探讨mmu-miR-30b与鼠FoxO3 (mFoxO3) mRNA的直接相互作用。
方法经生物信息学分析,利用特异性引物以及定点突变引物从鼠cDNA中分别扩增大小为402 bp、123 bp和299 bp的目的片段,并对123 bp和299 bp片段进行拼接,获得野生型、突变型mFoxO3 mRNA特异性片段,再分别与pmirGLO载体连接,构建野生型、突变型重组双荧光素酶报告基因质粒(pmirGLO-mFoxO3、pmirGLO-mFoxO3 mt);重组质粒与mmu-miR-30b/mmu-miR-30b inhibitor共转染至HEK293 T细胞,分析其荧光素酶活性;Western blot分析mmu-miR-30b对mFoxO3翻译水平的调控作用。
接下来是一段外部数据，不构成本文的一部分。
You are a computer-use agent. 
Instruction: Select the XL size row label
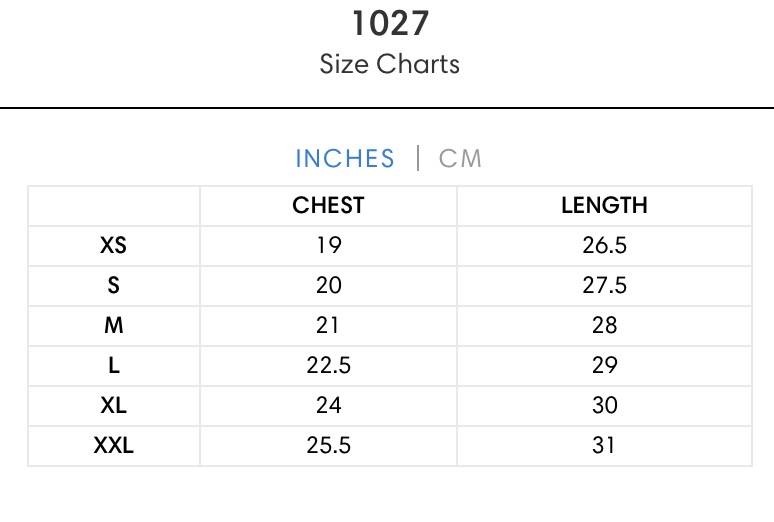114,405
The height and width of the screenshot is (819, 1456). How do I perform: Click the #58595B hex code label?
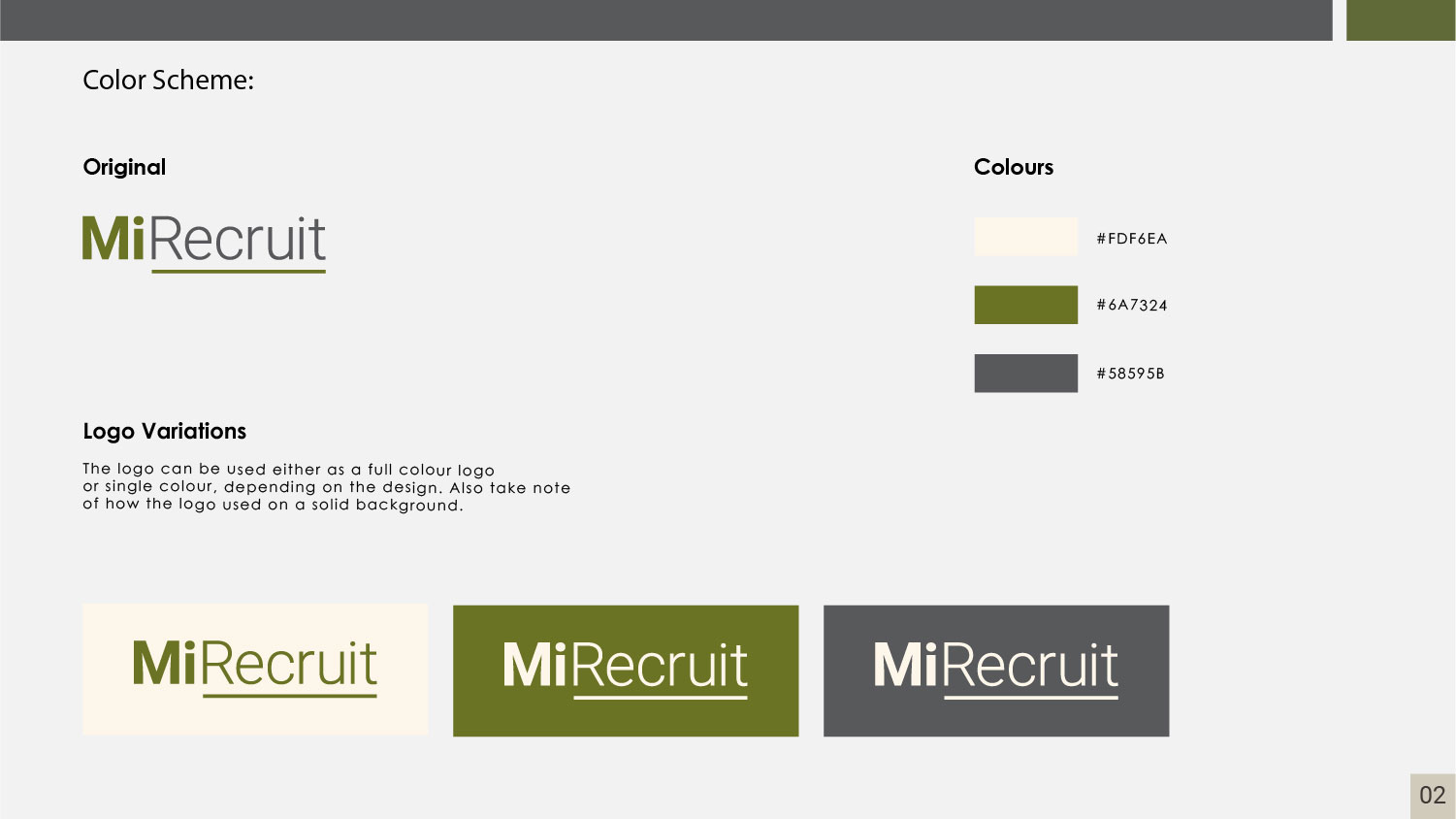coord(1130,374)
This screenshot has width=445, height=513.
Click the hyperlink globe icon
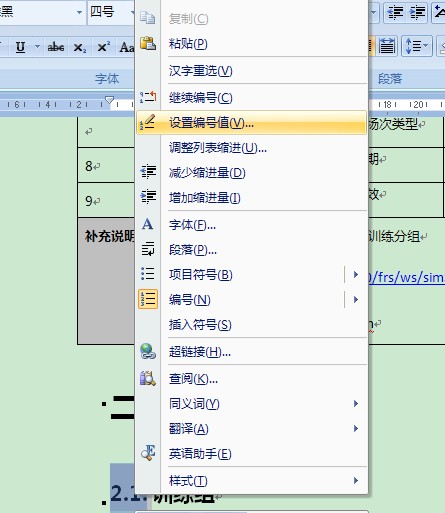[x=148, y=351]
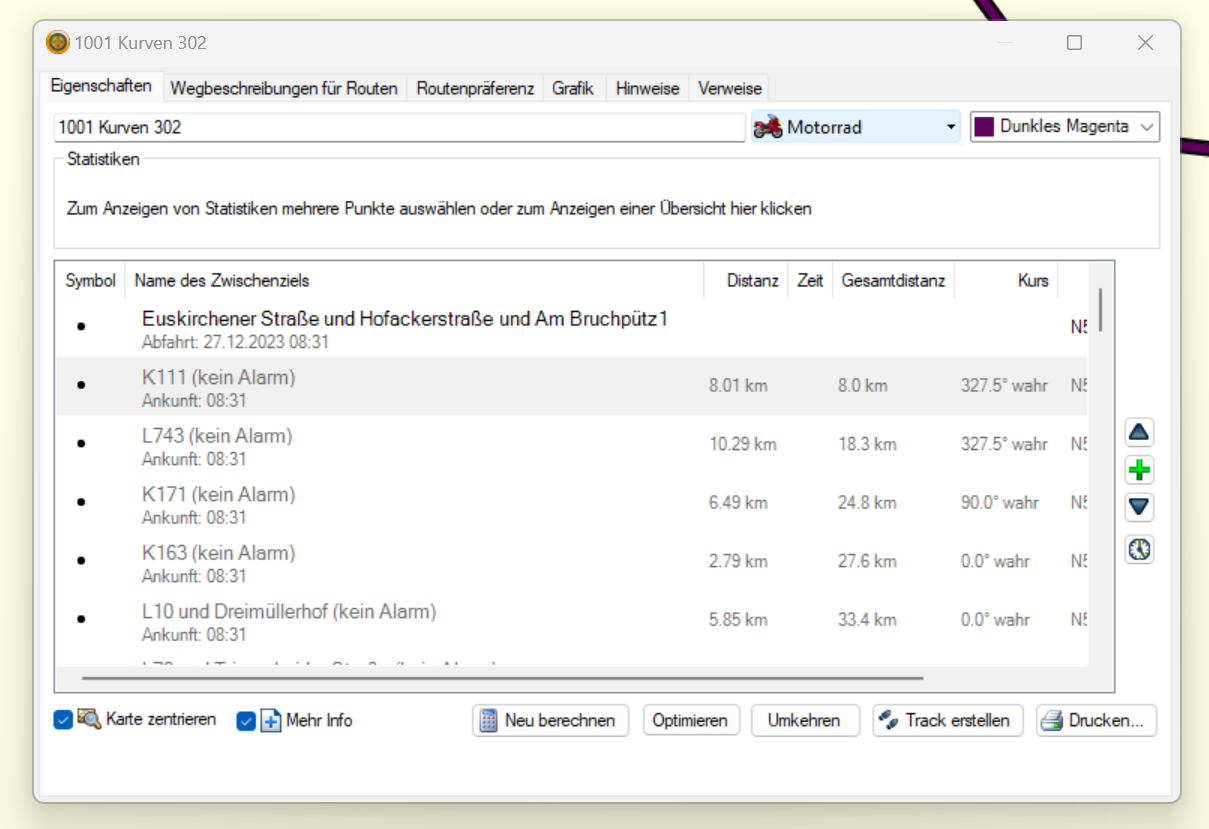Click the move waypoint up arrow icon
This screenshot has height=829, width=1209.
click(1139, 433)
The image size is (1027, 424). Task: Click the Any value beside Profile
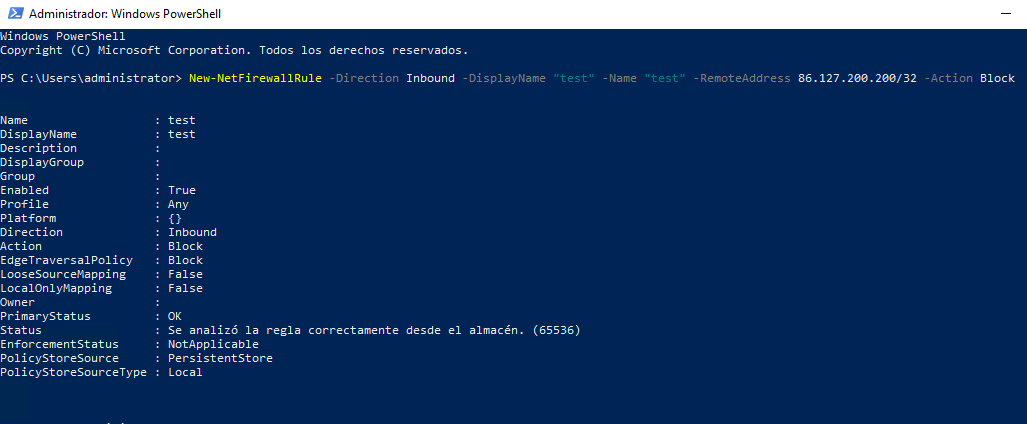pyautogui.click(x=178, y=204)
结果双酶切、琼脂糖凝胶电泳及测序技术结果显示pmirGLO-mFoxO3、pmirGLO-mFoxO3 mt被成功构建;共转染后,pmirGLO组、pmirGLO+mmu-miR-30b组、pmirGLO+mmu-miR-30b inhibitor组、pmirGLO-mFoxO3+mmu-miR-30b组、pmirGLO-mFoxO3+mmu-miR-30b+mmu-miR-30b inhibitor组和pmirGLO-mFoxO3 mt+mmu-miR-30b组的荧光素酶活性水平分别为13.18±0.97、14.35±0.99、12.46±1.20、9.55±1.11、13.71±0.89和10.99±0.92;与pmirGLO+mmu-miR-30b组相比,pmirGLO-mFoxO3+mmu-miR-30b组的荧光素酶活性被明显降低,差异有统计学意义(P<0.05),而pmirGLO-mFoxO3 mt+mmu-miR-30b组的荧光素酶活性无明显改变,差异无统计学意义(P>0.05);与pmirGLO-mFoxO3+mmu-miR-30b组相比,pmirGLO-mFoxO3+mmu-miR-30b+mmu-miR-30b inhibitor组的荧光素酶活性有显著性增高,差异有统计学意义(P<0.05)。加强mmu-miR-30b的表达能够显著抑制mFoxO3蛋白的表达(P<0.05),而削弱mmu-miR-30b的表达则显著增加mFoxO3蛋白的表达(P<0.05)。
结论mFoxO3 mRNA是mmu-miR-30b的靶基因,两者之间存在着直接相互作用。